Bem antes da avalanche de jovens cabo-verdianos, sobretudo de São Nicolau, que se verificou no início dos anos sessenta, rumo ao Brasil, aquele país já acolhera outros chegados a bordo de barcas baleeiras americanas. 

É o caso do nosso Eugénio que, em 1925, vamos encontrar na cidade do Recife, de onde segue para Salvador da Baía, para, tempos depois, voltar a ressurgir, agora como guarda-freios de “bondinho elétrico”, no Rio de Janeiro, e, a partir de 1929, fixar-se na cidade de Santos, no estado de São Paulo, estabelecido no bairro de Macuco. Nesta cidade, o sanicolaense, entre os destemidos, embarca como fogueiro em rebocadores do porto de Santos para transportar carvão de Santa Catarina (sul do Brasil), na travessia da costa brasileira assolada por barcos e submarinos alemães, que perigavam a navegação naquelas águas.

Mas, não terá sido só pela coragem, que, Eugénio Pedro Ramos, agora conhecido por Cabo Roque, entraria para a história. O Carnaval que lhe entrara no sangue ainda em São Nicolau, onde assistia a desfilies dos grupos “Ladeiristas” Piabaixanos”, “São Joanistas”, convertê-lo-ia numa das figuras mais lendárias da maior cidade da Baixada Santista.

Em 1946, depois de se ter casado com uma mulata de nome Inês, Eugénio torna-se cabo da primeira Escola de Samba da cidade, a X–9, juntamente com a esposa, que passa a ser a madrinha do bloco. Começa a se formar, assim, a lenda do “Cabo Roque e da Tia Inês”, uma dupla que vai marcar o carnaval santista durante décadas, e fixaria para a história o nome do Cabo Roque como “O Condestável”, honra que se deveu, ao facto de, em 1946, ter com a sua esposa adotado na pequena, mas acolhedora casa, a Escola de Samba X-9, na qual ficaria definitivamente incorporado um místico e maravilhoso ciclo, que a consagraria como um verdadeiro reduto de bambas e relicário do samba.

Eugénio Pedro Ramos (Cabo Roque), como escreveu um jornalista local, era “cabo” três vezes: cabo-verdiano por nascimento, cabo-fogueiro da marinha mercante por profissão e cabo-do-samba.

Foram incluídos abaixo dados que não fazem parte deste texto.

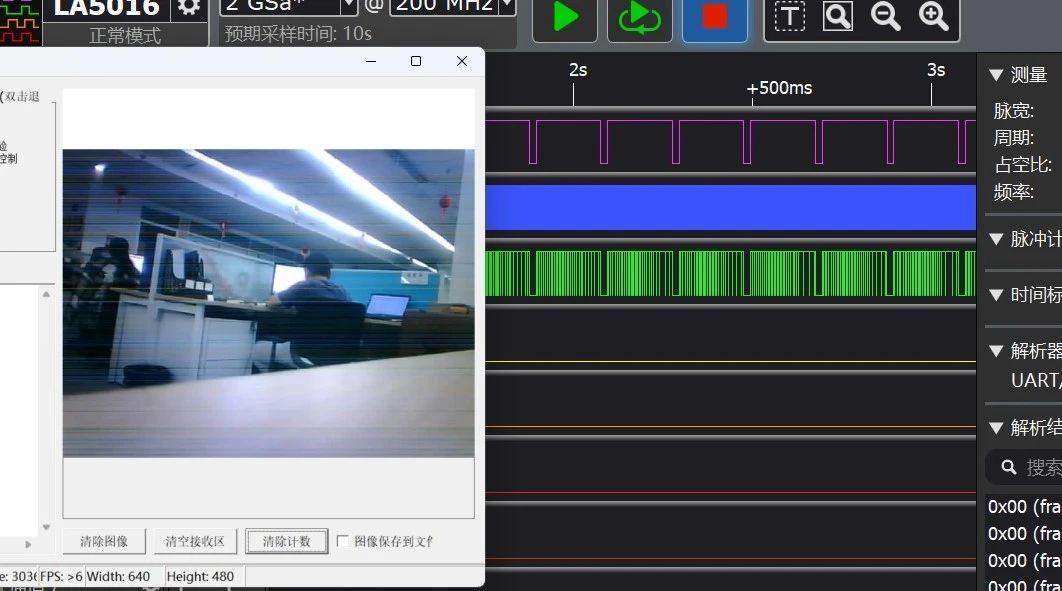
Task: Click the 清除计数 button
Action: [x=286, y=542]
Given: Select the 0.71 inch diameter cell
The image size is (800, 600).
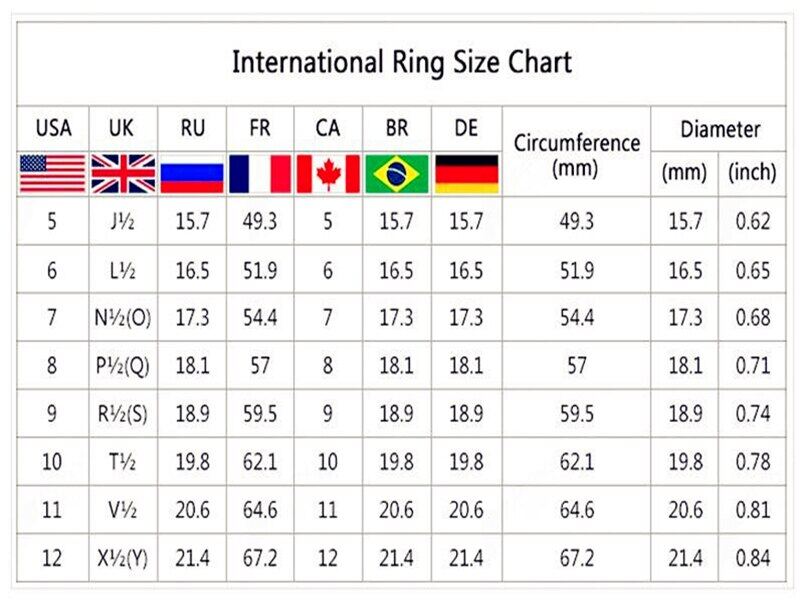Looking at the screenshot, I should coord(752,366).
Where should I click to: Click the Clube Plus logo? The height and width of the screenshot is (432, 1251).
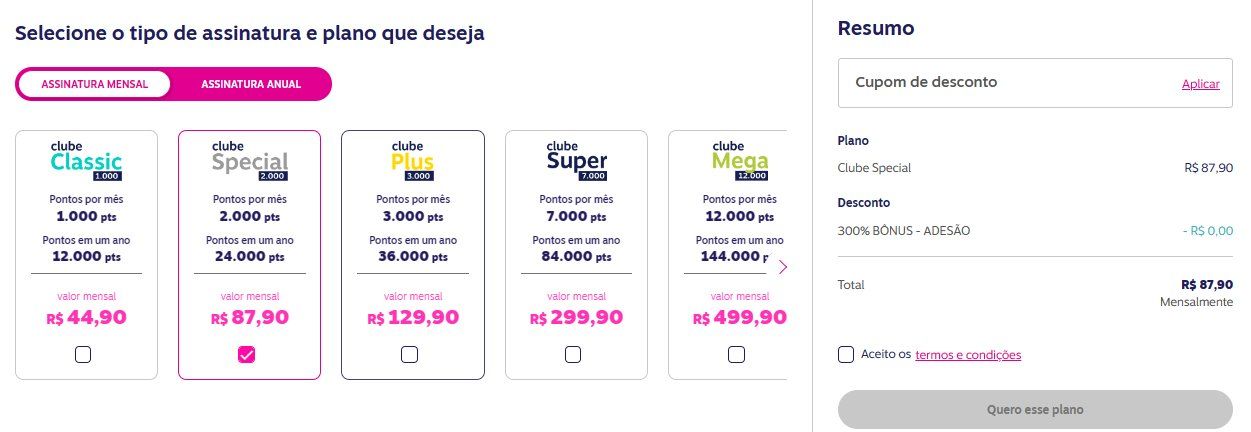coord(412,161)
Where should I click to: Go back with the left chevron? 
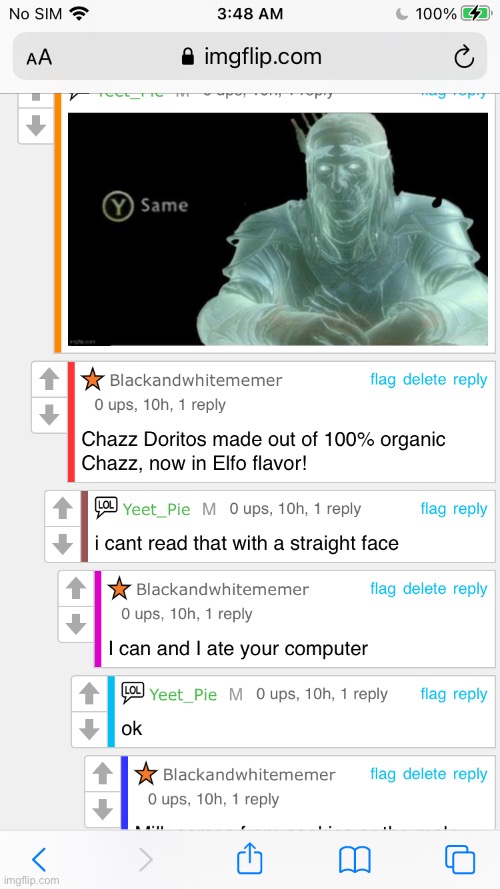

Juntamente com a “Tia Inês”, sua esposa, dedicou a vida à Escola de Samba X- 9, chegando muitas vezes a tirar dinheiro do próprio bolso para levar a escola para a avenida.

Cabo Roque e esposa Tia Inês Foto: extraída de http://www.x9paulistana.com.br/nossa-madrinha/

Pelas mãos do nosso Cabo-Roque, a escola de Samba X-9 agraciou, em 1969, aquele que viria a ser o rei e maior futebolista de todos os tempos, Pelé, que 50 anos depois retribuiu o gesto, agora à ilha onde nasceu o “Condestável” da Escola de Samba de seu coração, com um “Boa Sorte, São Nicolau de Cabo Verde”, autografado de seu punho, numa camisola N.º 10 do Santos Futebol Clube, idêntica à que jogava e se trajou para receber a distinção (como mostra a imagem).

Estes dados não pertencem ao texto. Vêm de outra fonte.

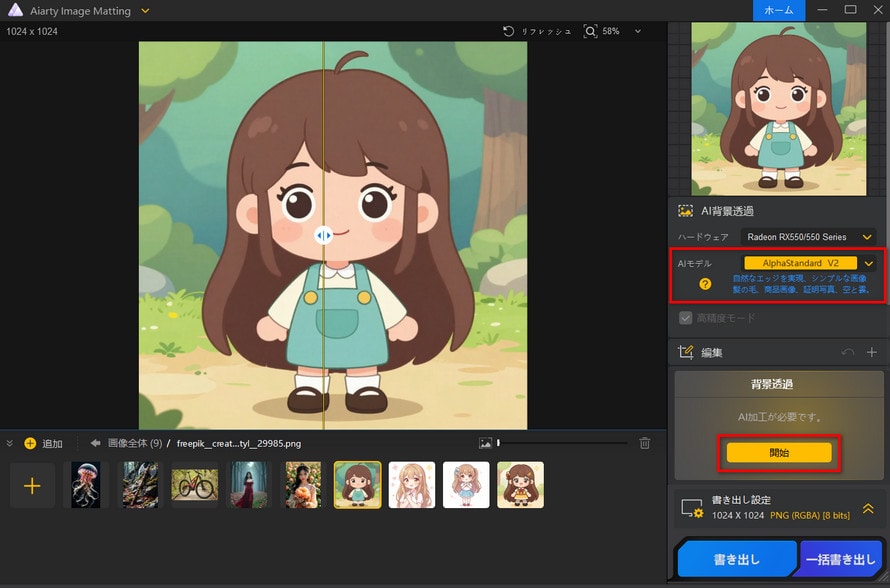Click the refresh (リフレッシュ) icon
The height and width of the screenshot is (588, 890).
point(509,32)
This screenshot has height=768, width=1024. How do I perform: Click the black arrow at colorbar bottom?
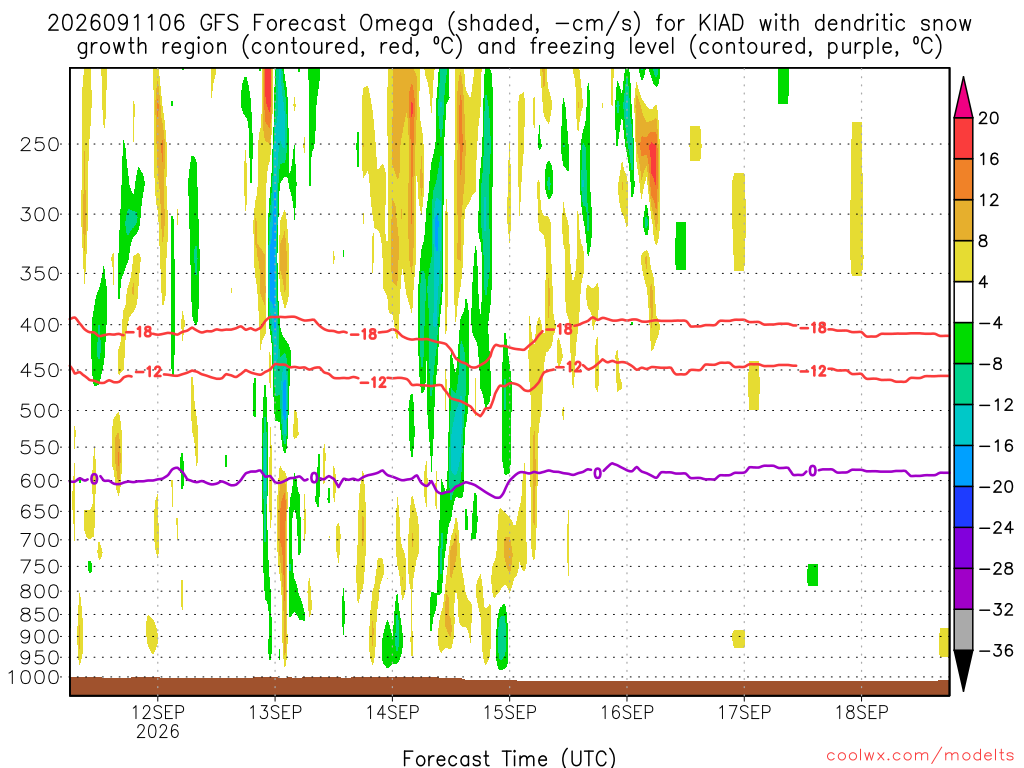point(963,670)
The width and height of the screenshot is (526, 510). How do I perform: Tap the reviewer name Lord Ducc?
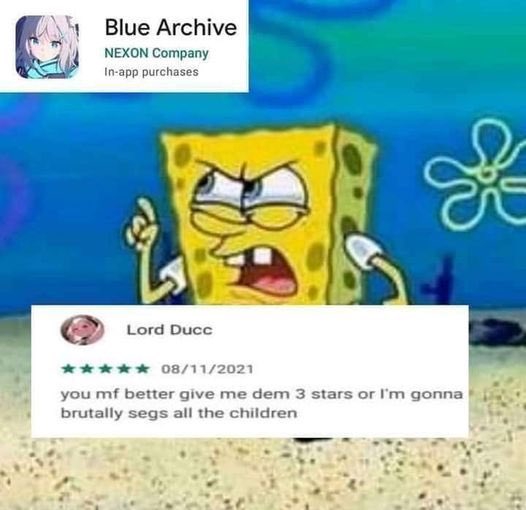[x=169, y=330]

Pelé recebe da Escola de Samba X-9, um certificado, entregue pelo seu Fundador e Pioneiro, Cabo Roque, juntamente com o Marechal do Samba, J. Muniz Jr. O Rei fazia-se acompanhar do dirigente do Santos Futebol Clube à época, Athiê Jorge Coury. Foto: Acervo de Jota Muniz Jr. Extraído de www.facebook.com/X9APioneira/

Pelé fotografado em 2020 Santos com a Camisola que ofereceu a São Nicolau. Réplica camisola SFC Fotos: Pepito

Outros cabo-verdianos no caminho de Pelé

Em seu blog numa rede social o cabo-verdiano de São Nicolau José Augusto do Rosário, que chegou a Santos nos anos 60, deu conta do encontro que teve com Pelé quando este cursava Educação Física naquela cidade.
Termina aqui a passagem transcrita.